Once more the wind of embarkment blew across my mind. How long would it continue to do so? God grant until my death! What joy to cast off from dry land and depart! To snip the string which ties us to certitude and depart! To look behind us and see the men and mountains we love receding into the distance!
Holy Week was approaching. Throughout all of Christendom Christ would be crucified; the five immortal wounds would reopen, and the heart—Mary Magdalene—would come once more to wrestle with death. What happiness when a man has a heart still like a child’s and he can suffer during these days: be unable to eat, sleep, or control his tears when at the vigils he sees the lemon-flower-covered body of his God writhing on the cross! What further happiness when, spring entering through the open windows of the church, he is in love with a girl, his first love, and they have promised to meet at noon of Good Friday to do obeisance together by kissing the Crucified’s feet, and he, being so terribly young, trembles because he believes he is committing a sin to join his lips with a woman’s upon the body of God.
Closing my Homer, I kissed the immortal grandfather’s hand, without daring, however, to lift my head and look him straight in the eye. I was ashamed and afraid before him, because I knew only too well that I was betraying him at that moment: leaving him behind me and taking along his great enemy, the Bible.
Neither heaven nor earth had awakened yet—just a cock on a rooftop, craning its neck toward the east and calling the sun (the night had lasted far too long!) finally to appear.

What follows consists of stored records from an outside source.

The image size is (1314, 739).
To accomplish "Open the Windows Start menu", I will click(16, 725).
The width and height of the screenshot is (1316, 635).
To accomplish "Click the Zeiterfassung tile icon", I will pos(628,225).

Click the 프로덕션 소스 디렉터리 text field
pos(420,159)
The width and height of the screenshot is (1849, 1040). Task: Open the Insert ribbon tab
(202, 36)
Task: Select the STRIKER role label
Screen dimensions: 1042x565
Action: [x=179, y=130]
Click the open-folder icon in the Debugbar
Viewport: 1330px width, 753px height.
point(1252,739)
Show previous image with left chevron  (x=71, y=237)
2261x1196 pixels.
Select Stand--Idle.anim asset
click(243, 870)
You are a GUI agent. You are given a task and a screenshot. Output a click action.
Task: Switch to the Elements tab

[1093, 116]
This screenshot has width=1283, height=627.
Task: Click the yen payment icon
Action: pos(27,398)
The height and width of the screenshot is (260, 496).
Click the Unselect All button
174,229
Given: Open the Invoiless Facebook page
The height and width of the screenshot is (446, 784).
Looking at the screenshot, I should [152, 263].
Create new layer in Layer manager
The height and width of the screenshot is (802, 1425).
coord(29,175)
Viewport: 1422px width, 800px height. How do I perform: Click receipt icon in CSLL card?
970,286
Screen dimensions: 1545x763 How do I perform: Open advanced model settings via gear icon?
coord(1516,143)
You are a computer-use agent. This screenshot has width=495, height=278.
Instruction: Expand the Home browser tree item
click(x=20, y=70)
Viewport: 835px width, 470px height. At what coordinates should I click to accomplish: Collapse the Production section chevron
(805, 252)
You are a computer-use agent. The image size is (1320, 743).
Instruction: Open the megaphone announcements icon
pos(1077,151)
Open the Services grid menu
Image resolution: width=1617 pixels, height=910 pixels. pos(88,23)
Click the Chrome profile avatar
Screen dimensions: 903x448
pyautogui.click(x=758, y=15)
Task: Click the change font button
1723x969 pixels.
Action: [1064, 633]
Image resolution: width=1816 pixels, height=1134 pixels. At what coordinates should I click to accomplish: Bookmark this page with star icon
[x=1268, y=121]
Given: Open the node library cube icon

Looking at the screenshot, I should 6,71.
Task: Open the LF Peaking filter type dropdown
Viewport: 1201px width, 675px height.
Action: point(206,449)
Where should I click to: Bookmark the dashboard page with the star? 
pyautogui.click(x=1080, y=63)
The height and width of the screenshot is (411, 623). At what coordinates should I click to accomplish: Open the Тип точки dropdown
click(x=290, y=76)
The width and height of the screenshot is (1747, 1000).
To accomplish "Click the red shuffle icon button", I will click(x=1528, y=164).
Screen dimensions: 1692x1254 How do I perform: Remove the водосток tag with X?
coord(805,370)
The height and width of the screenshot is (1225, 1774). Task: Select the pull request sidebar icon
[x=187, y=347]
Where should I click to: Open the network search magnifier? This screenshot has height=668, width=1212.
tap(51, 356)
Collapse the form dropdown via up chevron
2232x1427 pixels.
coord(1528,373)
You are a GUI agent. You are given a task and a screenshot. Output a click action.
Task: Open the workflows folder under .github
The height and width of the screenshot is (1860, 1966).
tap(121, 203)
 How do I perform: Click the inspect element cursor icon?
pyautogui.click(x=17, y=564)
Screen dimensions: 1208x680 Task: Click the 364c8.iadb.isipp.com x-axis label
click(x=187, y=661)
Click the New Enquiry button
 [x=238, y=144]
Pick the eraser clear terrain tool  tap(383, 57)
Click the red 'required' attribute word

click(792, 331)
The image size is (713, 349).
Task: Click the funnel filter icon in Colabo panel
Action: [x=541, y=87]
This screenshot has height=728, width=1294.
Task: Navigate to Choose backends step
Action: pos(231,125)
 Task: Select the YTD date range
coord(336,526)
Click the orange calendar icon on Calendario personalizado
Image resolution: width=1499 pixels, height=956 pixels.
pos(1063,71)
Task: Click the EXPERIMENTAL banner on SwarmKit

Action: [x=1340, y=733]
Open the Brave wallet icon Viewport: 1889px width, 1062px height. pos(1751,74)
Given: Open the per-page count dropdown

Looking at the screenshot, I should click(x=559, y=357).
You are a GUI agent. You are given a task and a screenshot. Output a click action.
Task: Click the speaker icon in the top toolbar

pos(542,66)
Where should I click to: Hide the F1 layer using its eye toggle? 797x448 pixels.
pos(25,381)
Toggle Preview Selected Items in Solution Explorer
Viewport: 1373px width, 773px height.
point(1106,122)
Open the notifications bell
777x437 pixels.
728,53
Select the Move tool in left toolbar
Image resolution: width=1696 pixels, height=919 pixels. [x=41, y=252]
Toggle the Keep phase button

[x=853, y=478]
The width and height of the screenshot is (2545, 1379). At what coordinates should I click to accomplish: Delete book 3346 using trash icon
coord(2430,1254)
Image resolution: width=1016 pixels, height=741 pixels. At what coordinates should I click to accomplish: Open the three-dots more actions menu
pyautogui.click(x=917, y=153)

As though afraid the old grandfather might hear me, I opened the door stealthily, like a thief, and took the road to the harbor in order to set sail. Hordes of men and women had come down from their villages to depart like myself for Palestine and do obeisance at the Holy Sepulcher. I shall never forget that evening of embarkment—the tenderness, the sweetness, the compassion of it! There was a gentle, ruthful drizzle, and if you had raised your head to look at the sky, you would have seen God’s face filled with tears.
 
; On the boat itself, greasy quilts and blankets of many colors had been spread out on deck. Throngs of old women were opening their baskets and chewing; the air smelled of fish roe and onions. In the center stood an elderly man with rose-red cheeks and long gray hair. His torso swaying back and forth, he read the Christ story in a loud, chanting voice—Christ’s life and passion: how the Bridegroom came to Jerusalem, after that how He and the Disciples ate the bitter Lord’s Supper, how the traitorous disciple left hastily, and how Jesus climbed the Mount of Olives, the sweat running from His forehead “like clots of blood.”
The little old black-mantled women sighed, swayed their heads, listened with deep emotion, all the while chewing away calmly and noiselessly, like sheep. God, in their simple hearts, was once more taking on flesh, being crucified, saving mankind. A young shepherd, his back turned toward the women, listened intently as he leaned over, penknife in hand, and whittled the head of a bird on the top of his crook.